7. When you're ready to dump Win95, just delete it from C:. Don't format the drive, however, or you'll also kill the NT boot files. Also, note that NT's terminology is bass-ackwards. They call the partition that NT actually boots from (C:) the system partition, and the partition where the NT operating files reside the boot partition.

8. If you still want to add the hard drive for more disk space, install it as the master on your secondary ATA interface and use NT Disk Administrator to create one big primary partition on it and format the whole thing as one NTFS volume. Since your system already supports a 6.4 GB drive, you shouldn't have any problems with a drive up to 8.4 GB. If the system is 15 months old, however, it's almost certain that the BIOS won't support drives larger than 8.4 GB. You need to install a flash BIOS update that has support for extended Int13 if you want to use anything larger than 8.4 GB.

A couple of other issues you mentioned:

a. Win95 needs to reside on the first physical drive on the system, i.e. the one jumpered as master on the primary ATA interface. You also need to have the NT system partition on that drive (the one NT boots from, and that contains NTLDR), but the boot partition (the one that contains \WinNT) can be anywhere.

b. As far as interrupts, NT does unfortunately require that each LPT port be assigned its own IRQ.

Good luck.

* * * * *

Lunch time: A lot of mail has started to come in. I was going to put off posting it until tomorrow, but I think I'll get it out of the way now and take tomorrow off. First off, the following response to my rant about free consulting, this from someone who wishes to remain anonymous:

Four grand for two days work? That's disgusting. I have a college degree and worked hard all my life and have never made that much in a month. If you charge two grand a day that means you make half a million bucks a year. That's too much.

Who put you in charge of deciding how much I'm worth? As it happens, I think that what some people are paid is ridiculous, but that's called the market. If tall guys who can barely read but play a children's game very well can be paid multi-million dollar annual salaries, that's because people are willing to pay enough to watch them play to make those salaries worth paying.

But the truth is that computer consultants don't make anywhere near the annual salary you've calculated. In the first place, there's a big difference between hours worked and hours you can bill. It's not uncommon to work two or three times the number of hours for a client that you can actually bill to that client. In the second place, just staying current on the technologies occupies a lot of time that can't be billed to clients. In the third place, business development and marketing activities, taking care of one's own business, and other non-billable activities take a substantial chunk of time.
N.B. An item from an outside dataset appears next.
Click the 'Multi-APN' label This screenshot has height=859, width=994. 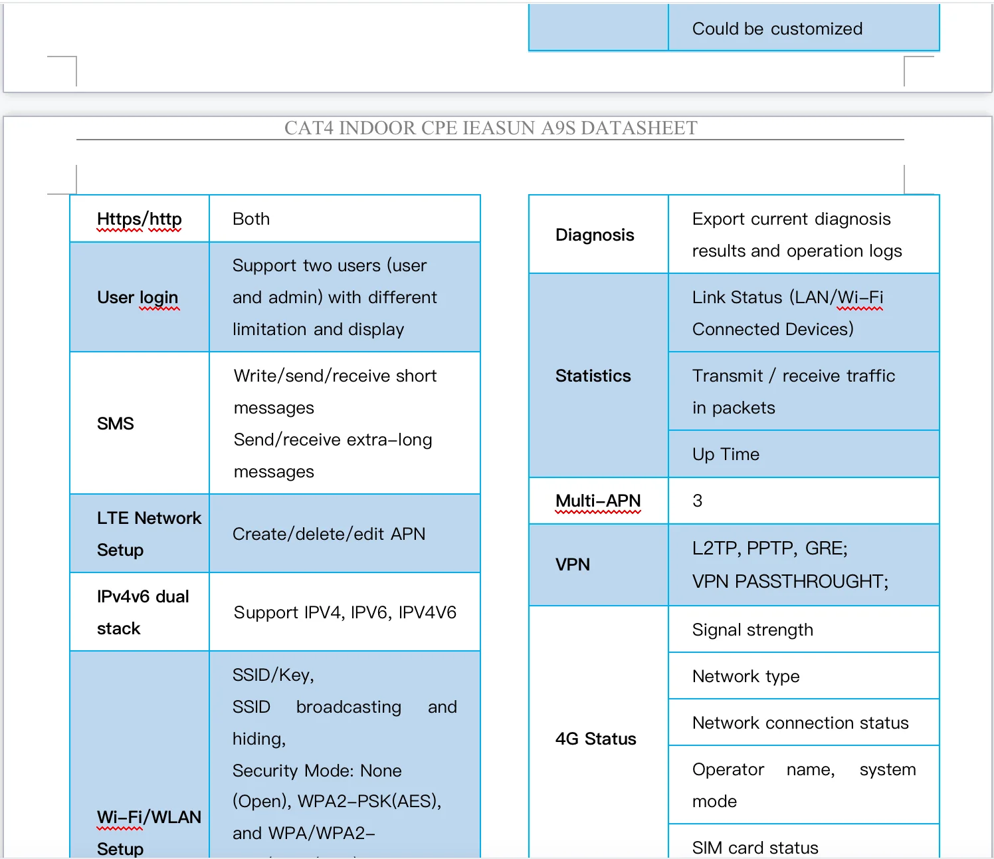(x=598, y=501)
In the fourth place, many consultants charge different rates according to the nature of the services. For example, I might charge a large corporation $250/hr for designing an internetwork, a small business $125/hr or $150/hr for installing and configuring a Windows NT network, and a favorite non-profit or charity $0/hr for a few hours of help they desperately need.

Most self-employed consultants I know actually bill something between 500 and 1,000 hours per year after false starts, write-downs, and write-offs, and by no means all of that is at their highest rate. At typical billing rates, that means they're grossing somewhere between $60,000 and $175,000 annually. From that, everything must be paid for.

A self-employed consultant has to pay for health insurance and other benefits, the employer portion of social security, and all the other things that an employee gets as a part of the deal. A typical employee who grosses $100,000 annually actually costs his employer somewhere around $130,000 to $140,000 in direct payroll costs, plus the costs of providing office space, utilities, supplies, equipment, books and subscriptions, Internet services, etc. The consultant has to pay for all of this himself.

The upshot is that most independent consulants I know charge $125 to $250 per hour and end up with a paycheck equivalent between $40,000 and $125,000 per year. Decent money, certainly, but nothing like what you believe, and probably not as much as they would make, given their skills, if they took a full-time conventional job.

* * * * *

But Rick Boatright says:

Yep, "I can get it done by a college kid for $100"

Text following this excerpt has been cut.